= National Counter Terrorism Centre =

Proposed Indian federal anti-terror agency

The National Counter Terrorism Centre (NCTC) was a proposed federal anti-terror agency to be created in India, modelled on the National Counterterrorism Center of the US. The proposal arose after the 2008 Mumbai attacks 26/11 attacks where several intelligence and operational failures revealed the need for a federal agency with real time intelligence inputs of actionable value specifically to counter terrorist acts against India. The proposal has however met with much criticism from the Chief Ministers of various states who saw it as a means of weakening India's federalism, So finally the proposal was discarded saying already exists coordinating mechanisms in the system and government denied the need of NCTC.

== Background ==
The terrorist attacks on Mumbai in 2008 was unprecedented in its scale and intensity and betrayed gaping holes in India's intelligence network with respect to the collection and coordination of intelligence and action between various agencies of the state and Union governments. While the Maharashtra Government was accused of having failed to act on intelligence inputs provided prior to the Mumbai attacks, it countered that the inputs were vague and no pre-emptive action could have been taken based on these inputs. The attacks and the government's response to them led to the resignation of the Union Home Minister Shivraj Patil and he was replaced by the Finance Minister P. Chidambaram who stated that one of his first tasks was to establish a strong federal counter terror agency that could co-ordinate with the states effectively by integrating intelligence inputs from the states.

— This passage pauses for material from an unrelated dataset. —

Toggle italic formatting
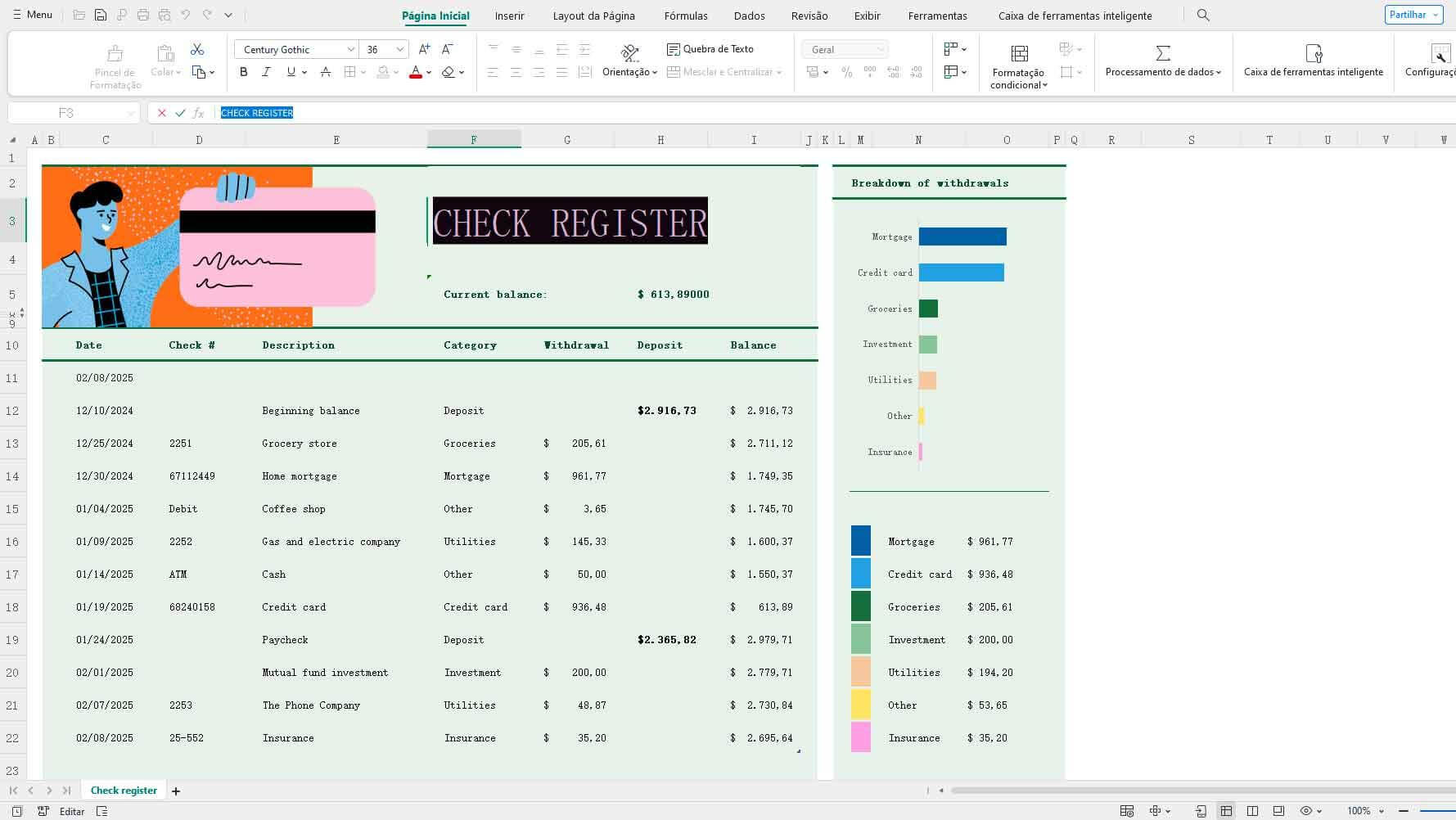This screenshot has width=1456, height=820. [266, 72]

It was in this context that the NCTC was mooted as an apex body, a single and effective point of control for all counter terrorism measures. The NCTC is modelled on the American NCTC and the British Joint Terrorism Analysis Centre. The model for India was mooted by the then Home Minister, P. Chidambaram, who along with the then National Security Adviser, M.K. Narayanan, had visited the US in 2009 to study the functioning of the US' NCTC.

== Structure and functions==
The NCTC will derive its powers from the Unlawful Activities Prevention Act, 1967. It is to be a part of the Intelligence Bureau and will be headed by a Director who will report to the Director IB and the Home Secretary. But the modified original draft of NCTC says that this system does not come under purview of Intelligence Beaureu and states are taken into confidence before the centre carries on any operation in their territories. The NCTC will execute counter-terror operations and collect, collate and disseminate data on terrorism besides maintaining a data base on terrorists and their associates. It would have also been granted powers to conduct searches and arrests in any part of India and formulate responses to terror threats.

== Opposition==
Unlike the American NCTC which deals only with strategic planning and integration of intelligence without any operational involvement or the Joint Terrorism Analysis Centre, which too plays a purely coordinating role, the Indian agency will have not only intelligence functions but also powers to conduct operations. It is this concentration of powers that has had the states objecting to the NCTC, arguing that such sweeping powers vested in a Central agency will violate the autonomy of state governments, given that law and order is a state subject according to the Constitution. It has also been argued that given the establishment of the National Investigating Agency in the aftermath of the 26/11 attacks, the establishment of an NCTC would only add to the bureaucratic tangle in intelligence sharing and counter terrorist action.

It is also argued that the nature of US and Indian federal structures differ vastly and hence suitable amendments are needed for the agency to be effective while guaranteeing the constitutional rights of the states. Some strategic experts like B.Raman of the R&AW have pointed out that there are significant loopholes which may still be used in selectively targeting states for political ends. The UPA govt has stuck to its decision to set up NCTC and has promised to resolve all concerns amicably. The Union Home Ministry is also believed to be making extensive changes on the NCTC proposal.

The initial opposition to the NCTC also focused on how the agency had been empowered to search and arrest people without keeping the state government, police or anti-terror squad in the loop. The Centre even mooted that the Directors General of Police and the chiefs of anti-terror squads of all states be made members of the Standing Council of the NCTC. These senior police officers are to be informed before the NCTC conducts an operation in their state but the fate didn't turn out shining.